▶ _Written task a_: Copy the article on Serbian arms deals word for word, starting at "Aleksandar Obradovic was" and ending at "maker called Krusik.".

▶ _Document extract_:

——————

Serbian leaders under pressure over arms deals revelations

25,000 Serbs sign petition to demand whistleblower’s release from house arrest

Serbian president Aleksandar Vucic:  Opposition parties say the scandal shows how graft and cronyism have flourished under Mr Vucic. Photograph: Costas Baltas/Reuters
Serbian president Aleksandar Vucic: Opposition parties say the scandal shows how graft and cronyism have flourished under Mr Vucic. Photograph: Costas Baltas/Reuters

Serbian authorities are under pressure to end the house arrest of a whistleblower who exposed shady arms deals allegedly involving the father of interior minister Nebojsa Stefanovic, a close ally of president Aleksandar Vucic.

Aleksandar Obradovic was arrested in September after leaking documents that appeared to show that a firm linked to Branko Stefanovic was securing cut-price weapons for resale from a state-owned Serbian arms maker called Krusik.

——————

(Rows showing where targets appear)
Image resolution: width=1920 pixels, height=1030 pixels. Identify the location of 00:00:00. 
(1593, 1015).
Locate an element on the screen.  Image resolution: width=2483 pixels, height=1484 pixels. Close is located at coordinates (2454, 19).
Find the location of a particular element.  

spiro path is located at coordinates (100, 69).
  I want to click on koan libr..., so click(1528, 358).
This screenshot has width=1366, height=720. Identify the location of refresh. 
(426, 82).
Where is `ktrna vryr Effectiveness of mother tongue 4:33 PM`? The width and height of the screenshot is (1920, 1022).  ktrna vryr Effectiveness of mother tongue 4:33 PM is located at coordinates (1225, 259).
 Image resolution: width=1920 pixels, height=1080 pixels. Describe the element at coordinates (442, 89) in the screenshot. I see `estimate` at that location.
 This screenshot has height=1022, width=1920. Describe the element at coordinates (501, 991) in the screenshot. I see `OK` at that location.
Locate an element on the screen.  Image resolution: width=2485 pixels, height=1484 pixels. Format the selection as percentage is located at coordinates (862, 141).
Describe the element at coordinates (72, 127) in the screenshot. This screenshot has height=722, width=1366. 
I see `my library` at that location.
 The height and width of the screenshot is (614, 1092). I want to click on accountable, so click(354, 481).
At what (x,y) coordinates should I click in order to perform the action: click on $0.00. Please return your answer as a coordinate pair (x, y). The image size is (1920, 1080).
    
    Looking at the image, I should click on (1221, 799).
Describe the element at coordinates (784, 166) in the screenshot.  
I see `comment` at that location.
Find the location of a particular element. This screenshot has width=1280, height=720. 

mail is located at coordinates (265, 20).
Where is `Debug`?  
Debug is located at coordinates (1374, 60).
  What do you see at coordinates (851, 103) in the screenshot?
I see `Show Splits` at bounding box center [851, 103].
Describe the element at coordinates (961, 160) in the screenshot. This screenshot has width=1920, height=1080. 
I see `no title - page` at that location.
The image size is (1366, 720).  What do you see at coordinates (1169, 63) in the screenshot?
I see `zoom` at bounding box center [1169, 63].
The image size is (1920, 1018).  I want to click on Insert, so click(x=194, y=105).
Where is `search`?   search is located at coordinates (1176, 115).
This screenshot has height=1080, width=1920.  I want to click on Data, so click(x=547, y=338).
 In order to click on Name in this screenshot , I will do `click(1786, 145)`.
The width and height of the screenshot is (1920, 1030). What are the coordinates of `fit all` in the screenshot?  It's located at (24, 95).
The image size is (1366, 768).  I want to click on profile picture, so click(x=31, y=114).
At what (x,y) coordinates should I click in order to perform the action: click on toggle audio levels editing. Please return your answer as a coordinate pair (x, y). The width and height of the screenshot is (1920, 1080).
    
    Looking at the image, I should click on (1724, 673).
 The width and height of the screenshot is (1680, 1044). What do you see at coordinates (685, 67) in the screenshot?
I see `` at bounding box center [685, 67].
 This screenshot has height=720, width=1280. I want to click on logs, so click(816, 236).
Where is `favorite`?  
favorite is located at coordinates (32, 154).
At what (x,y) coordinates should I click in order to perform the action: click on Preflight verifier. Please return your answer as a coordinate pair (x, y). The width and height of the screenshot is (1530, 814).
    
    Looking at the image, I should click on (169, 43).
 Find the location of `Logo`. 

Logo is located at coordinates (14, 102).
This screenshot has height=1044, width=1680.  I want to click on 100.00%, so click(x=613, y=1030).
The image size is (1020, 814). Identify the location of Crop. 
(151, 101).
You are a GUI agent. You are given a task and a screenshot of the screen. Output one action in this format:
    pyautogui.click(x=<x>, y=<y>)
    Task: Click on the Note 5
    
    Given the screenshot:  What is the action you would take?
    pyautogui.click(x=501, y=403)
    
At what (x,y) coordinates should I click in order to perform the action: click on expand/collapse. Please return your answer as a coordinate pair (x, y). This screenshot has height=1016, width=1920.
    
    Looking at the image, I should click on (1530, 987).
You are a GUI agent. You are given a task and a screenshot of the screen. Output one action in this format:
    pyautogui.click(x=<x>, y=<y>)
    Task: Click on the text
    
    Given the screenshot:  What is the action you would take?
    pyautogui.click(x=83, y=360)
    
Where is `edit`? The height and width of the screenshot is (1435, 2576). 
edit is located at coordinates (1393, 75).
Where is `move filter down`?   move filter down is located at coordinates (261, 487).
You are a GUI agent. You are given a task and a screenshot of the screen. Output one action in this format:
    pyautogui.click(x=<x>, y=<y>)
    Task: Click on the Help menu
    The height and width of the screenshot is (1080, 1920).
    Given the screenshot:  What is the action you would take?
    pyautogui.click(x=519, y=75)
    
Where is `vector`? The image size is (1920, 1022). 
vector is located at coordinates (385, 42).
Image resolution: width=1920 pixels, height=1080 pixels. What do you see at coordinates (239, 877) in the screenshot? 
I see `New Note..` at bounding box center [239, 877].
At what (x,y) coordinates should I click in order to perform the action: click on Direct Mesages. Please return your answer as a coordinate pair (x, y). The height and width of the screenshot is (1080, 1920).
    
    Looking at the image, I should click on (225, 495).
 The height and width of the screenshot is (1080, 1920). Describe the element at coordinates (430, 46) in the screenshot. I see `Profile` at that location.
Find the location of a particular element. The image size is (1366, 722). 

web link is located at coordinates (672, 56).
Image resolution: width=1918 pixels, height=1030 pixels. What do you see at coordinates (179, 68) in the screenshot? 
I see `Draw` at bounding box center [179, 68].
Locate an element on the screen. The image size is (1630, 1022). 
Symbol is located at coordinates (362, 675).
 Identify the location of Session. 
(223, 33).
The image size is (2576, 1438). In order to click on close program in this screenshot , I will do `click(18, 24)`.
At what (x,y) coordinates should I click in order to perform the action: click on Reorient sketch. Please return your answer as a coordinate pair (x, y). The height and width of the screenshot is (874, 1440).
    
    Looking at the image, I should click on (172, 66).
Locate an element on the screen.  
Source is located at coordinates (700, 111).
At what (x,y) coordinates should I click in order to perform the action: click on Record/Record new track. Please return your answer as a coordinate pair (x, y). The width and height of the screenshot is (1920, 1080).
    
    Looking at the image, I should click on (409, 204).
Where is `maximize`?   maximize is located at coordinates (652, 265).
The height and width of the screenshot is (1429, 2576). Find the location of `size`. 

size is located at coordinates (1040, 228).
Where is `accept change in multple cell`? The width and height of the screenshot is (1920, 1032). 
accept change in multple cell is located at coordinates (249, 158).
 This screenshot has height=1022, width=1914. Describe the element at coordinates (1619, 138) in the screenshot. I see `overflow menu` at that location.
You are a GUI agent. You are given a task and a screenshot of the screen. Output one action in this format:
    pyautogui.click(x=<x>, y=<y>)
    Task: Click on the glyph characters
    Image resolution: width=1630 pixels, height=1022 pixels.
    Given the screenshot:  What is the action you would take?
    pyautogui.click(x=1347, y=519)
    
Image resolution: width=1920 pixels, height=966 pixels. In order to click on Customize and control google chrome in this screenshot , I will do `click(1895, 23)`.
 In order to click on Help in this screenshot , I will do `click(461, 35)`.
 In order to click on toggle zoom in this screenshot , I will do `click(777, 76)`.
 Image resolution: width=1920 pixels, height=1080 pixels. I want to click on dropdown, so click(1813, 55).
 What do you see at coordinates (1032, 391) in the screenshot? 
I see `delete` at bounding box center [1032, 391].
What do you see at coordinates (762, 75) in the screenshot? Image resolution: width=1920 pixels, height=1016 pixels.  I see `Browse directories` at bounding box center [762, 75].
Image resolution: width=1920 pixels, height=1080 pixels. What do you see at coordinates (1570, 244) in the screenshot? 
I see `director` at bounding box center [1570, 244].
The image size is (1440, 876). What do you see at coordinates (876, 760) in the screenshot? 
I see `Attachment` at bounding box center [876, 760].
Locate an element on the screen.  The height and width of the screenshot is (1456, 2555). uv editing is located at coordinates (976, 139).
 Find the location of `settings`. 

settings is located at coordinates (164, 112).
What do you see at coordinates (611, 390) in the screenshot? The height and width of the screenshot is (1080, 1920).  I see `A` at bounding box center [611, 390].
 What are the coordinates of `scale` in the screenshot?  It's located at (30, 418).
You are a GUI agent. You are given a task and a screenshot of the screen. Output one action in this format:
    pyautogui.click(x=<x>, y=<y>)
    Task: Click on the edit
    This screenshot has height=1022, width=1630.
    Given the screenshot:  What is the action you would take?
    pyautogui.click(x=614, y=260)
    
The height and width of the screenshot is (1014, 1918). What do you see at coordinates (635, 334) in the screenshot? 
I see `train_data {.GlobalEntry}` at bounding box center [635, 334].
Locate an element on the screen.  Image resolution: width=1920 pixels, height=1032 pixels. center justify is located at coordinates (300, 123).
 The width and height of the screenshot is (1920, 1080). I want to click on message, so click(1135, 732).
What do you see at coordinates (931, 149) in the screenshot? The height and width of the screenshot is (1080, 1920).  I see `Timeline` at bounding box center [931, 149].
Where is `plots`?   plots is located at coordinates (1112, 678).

——————

▶ _Written task b_: Present the entries as a Markdown table with the columns No. and Line, starting at the line that contains "coordinates (652, 265)." and ending at the line that contains "In order to click on Help". Number each line and leave out blank lines.

▶ _Response a_:
Aleksandar Obradovic was arrested in September after leaking documents that appeared to show that a firm linked to Branko Stefanovic was securing cut-price weapons for resale from a state-owned Serbian arms maker called Krusik.

▶ _Response b_:
| No. | Line |
|---|---|
| 1 | Where is `maximize`?   maximize is located at coordinates (652, 265). |
| 2 | The height and width of the screenshot is (1429, 2576). Find the location of `size`.  |
| 3 | size is located at coordinates (1040, 228). |
| 4 | Where is `accept change in multple cell`? The width and height of the screenshot is (1920, 1032).  |
| 5 | accept change in multple cell is located at coordinates (249, 158). |
| 6 |  This screenshot has height=1022, width=1914. Describe the element at coordinates (1619, 138) in the screenshot. I see `overflow menu` at that location. |
| 7 | You are a GUI agent. You are given a task and a screenshot of the screen. Output one action in this format: |
| 8 |     pyautogui.click(x=<x>, y=<y>) |
| 9 |     Task: Click on the glyph characters |
| 10 |     Image resolution: width=1630 pixels, height=1022 pixels. |
| 11 |     Given the screenshot:  What is the action you would take? |
| 12 |     pyautogui.click(x=1347, y=519) |
| 13 | Image resolution: width=1920 pixels, height=966 pixels. In order to click on Customize and control google chrome in this screenshot , I will do `click(1895, 23)`. |
| 14 |  In order to click on Help in this screenshot , I will do `click(461, 35)`. |